All instances support methods like read or __str__ that make it easy to fit it into existing APIs:

>>> d = I('some data')
>>> d.read(4)
u'some'
>>> d.read(4)
u' dat'
>>> d.read(4)
u'a'
>>> e = I(u'more data')
>>> str(e)
'more data'

Note how read returns unicode. Additionally, readb is available:

>>> f = I(u'I am \xdcnicode.')
>>> f.readb()
'I am \xc3\x9cnicode.'

Every data object has an encoding attribute which is used for converting from and to unicode.

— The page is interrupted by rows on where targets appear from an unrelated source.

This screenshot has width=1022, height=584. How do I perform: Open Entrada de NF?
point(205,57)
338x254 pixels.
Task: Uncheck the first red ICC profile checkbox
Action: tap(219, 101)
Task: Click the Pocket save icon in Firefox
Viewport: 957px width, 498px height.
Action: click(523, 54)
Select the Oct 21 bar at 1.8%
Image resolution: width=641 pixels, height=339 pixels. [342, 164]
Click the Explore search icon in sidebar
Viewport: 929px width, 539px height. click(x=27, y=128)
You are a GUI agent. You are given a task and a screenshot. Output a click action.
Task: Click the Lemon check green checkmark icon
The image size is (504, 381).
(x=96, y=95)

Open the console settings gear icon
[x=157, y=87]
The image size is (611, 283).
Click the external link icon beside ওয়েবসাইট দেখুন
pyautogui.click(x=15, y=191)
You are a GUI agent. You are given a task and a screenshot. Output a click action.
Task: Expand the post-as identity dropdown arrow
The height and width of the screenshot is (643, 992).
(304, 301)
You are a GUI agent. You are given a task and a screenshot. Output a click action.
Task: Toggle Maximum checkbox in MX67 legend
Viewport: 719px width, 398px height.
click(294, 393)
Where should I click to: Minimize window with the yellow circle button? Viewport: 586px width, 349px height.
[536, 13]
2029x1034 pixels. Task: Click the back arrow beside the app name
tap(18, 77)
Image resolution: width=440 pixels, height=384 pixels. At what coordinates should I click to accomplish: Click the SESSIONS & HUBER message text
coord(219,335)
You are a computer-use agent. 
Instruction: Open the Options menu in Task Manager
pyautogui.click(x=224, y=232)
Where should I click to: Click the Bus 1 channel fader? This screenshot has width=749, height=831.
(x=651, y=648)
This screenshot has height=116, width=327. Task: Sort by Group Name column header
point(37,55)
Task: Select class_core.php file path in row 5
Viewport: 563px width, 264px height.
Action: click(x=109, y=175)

>>> g = I(u'I am \xdcnicode.', encoding='latin1')
>>> g.readb()
'I am \xdcnicode.'

Iteration and line reading are also supported:

>>> h = I('I am\nof many\nlines')
>>> h.readline()
u'I am\n'
>>> h.readlines()
[u'of many\n', u'lines']

>>> i = I('line one\nline two\n')
>>> list(iter(i))
[u'line one\n', u'line two\n']

Extras

save_to

Some useful convenience methods are available:

>>> j = I('example')
>>> j.save_to('example.txt')

The save_to method will use the most efficient way possible to save the data to a file (copyfileobj or write()). It can also be passed a file-like object:

>>> k = I('example2')
>>> with open('example2.txt', 'wb') as out:
...     k.save_to(out)
...

temp_saved

If you need the output inside a secure temporary file, temp_saved is available:

>>> l = I('goes into tmp')
>>> with l.temp_saved() as tmp:
...     print tmp.name.startswith('/tmp/tmp')
...     print l.read()
...
True
goes into tmp

temp_saved functions almost identically to tempfile.NamedTemporaryFile, with one difference: There is no delete argument. The file is removed only when the context manager exits.

Where it is useful

data can be used on both sides of an API, either while passing values in:

>>> import json
>>> from data import Data as I

>>> m = I('{"this": "json"}')
>>> json.load(m)
{u'this': u'json'}

or when getting values passed (see the data decorator example above). If necessary, you can also support APIs that allow users to pass in filenames:

>>> class Parser(object):
...   @data('input')
...   def parse(self, input, parser_opt=False):
...     return input
...   def parse_file(self, input_file, *args, **kwargs):
...     return self.parse(I(file=input_file), *args, **kwargs)
...

>>> p = Parser()
>>> p.parse_file('/dev/urandom')
Data(file='/dev/urandom', encoding='utf8')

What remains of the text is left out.